» EXERCISE DIRECTIONS: Look through the entries below. Say how many lines include "computer", with nothing added.

» MATERIAL TO PROCESS:
--------------------

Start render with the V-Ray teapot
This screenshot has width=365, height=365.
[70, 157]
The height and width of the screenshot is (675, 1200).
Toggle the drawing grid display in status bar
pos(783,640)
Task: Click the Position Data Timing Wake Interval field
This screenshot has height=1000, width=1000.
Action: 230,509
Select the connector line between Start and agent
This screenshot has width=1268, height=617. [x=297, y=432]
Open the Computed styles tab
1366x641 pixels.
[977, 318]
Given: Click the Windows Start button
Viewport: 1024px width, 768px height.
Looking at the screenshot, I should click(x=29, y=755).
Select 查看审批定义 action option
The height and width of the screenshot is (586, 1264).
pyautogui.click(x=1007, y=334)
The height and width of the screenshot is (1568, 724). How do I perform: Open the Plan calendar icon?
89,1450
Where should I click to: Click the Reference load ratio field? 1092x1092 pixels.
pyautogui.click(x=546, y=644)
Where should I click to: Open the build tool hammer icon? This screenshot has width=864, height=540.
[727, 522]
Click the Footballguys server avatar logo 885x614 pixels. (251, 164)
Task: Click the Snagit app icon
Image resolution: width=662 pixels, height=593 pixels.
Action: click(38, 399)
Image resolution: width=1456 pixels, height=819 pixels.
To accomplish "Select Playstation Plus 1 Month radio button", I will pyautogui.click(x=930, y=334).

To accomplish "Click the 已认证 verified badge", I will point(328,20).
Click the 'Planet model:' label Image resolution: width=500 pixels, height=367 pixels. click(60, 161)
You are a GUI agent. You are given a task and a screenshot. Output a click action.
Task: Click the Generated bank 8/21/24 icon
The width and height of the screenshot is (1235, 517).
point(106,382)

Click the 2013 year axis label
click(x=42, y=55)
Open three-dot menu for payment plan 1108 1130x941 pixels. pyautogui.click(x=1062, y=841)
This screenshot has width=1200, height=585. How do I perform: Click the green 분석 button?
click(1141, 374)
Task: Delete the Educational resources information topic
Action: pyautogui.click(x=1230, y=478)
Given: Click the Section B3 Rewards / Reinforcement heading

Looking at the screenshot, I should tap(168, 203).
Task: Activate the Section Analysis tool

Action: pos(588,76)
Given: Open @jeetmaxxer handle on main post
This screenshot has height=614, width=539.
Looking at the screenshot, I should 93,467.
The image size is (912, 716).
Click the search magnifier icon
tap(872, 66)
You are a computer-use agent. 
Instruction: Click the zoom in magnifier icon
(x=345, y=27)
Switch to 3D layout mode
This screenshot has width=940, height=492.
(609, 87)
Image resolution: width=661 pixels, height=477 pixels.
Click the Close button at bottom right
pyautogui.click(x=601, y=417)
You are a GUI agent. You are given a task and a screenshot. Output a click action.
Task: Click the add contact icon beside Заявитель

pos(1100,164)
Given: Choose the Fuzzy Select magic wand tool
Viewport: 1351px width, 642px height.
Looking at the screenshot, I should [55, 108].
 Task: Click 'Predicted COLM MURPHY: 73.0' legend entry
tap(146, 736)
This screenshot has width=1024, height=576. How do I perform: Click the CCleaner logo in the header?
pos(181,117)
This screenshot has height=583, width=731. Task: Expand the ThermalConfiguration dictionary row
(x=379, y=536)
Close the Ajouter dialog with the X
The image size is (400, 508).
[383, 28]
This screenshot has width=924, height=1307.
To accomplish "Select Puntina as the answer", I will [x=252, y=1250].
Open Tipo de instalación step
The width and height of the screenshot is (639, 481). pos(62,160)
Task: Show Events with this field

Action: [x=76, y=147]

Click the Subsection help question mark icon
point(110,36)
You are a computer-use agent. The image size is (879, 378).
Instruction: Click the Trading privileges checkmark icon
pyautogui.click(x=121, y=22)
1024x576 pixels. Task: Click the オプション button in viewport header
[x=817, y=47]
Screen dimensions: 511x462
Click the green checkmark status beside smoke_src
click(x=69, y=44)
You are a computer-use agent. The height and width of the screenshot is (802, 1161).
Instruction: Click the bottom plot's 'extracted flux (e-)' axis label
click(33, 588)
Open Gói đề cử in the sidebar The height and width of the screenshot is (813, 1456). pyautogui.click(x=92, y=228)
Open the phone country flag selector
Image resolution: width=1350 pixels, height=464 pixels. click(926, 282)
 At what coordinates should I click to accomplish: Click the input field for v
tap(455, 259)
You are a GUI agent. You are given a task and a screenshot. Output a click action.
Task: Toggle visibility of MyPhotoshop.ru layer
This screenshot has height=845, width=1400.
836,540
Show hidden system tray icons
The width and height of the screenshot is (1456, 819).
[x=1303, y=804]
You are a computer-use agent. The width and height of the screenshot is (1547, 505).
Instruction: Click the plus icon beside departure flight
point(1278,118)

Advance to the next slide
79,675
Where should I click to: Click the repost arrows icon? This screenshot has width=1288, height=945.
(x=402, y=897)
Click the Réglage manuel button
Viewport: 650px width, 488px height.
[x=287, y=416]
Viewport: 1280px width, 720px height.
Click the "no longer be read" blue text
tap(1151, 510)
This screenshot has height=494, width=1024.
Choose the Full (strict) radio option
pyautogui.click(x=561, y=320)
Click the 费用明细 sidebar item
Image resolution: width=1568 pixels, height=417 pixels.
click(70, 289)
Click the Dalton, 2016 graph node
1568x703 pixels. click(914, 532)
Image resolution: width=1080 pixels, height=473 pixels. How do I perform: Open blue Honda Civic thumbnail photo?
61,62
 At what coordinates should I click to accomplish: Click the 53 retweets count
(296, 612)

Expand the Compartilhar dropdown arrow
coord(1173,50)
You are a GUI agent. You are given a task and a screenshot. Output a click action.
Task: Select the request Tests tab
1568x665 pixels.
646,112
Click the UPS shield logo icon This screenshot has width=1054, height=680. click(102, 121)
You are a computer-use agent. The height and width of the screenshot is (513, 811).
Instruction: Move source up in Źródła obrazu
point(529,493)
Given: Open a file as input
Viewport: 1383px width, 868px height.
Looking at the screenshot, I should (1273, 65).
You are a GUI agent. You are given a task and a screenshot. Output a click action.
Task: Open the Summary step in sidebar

--------------------

» YOUR RESPONSE: 5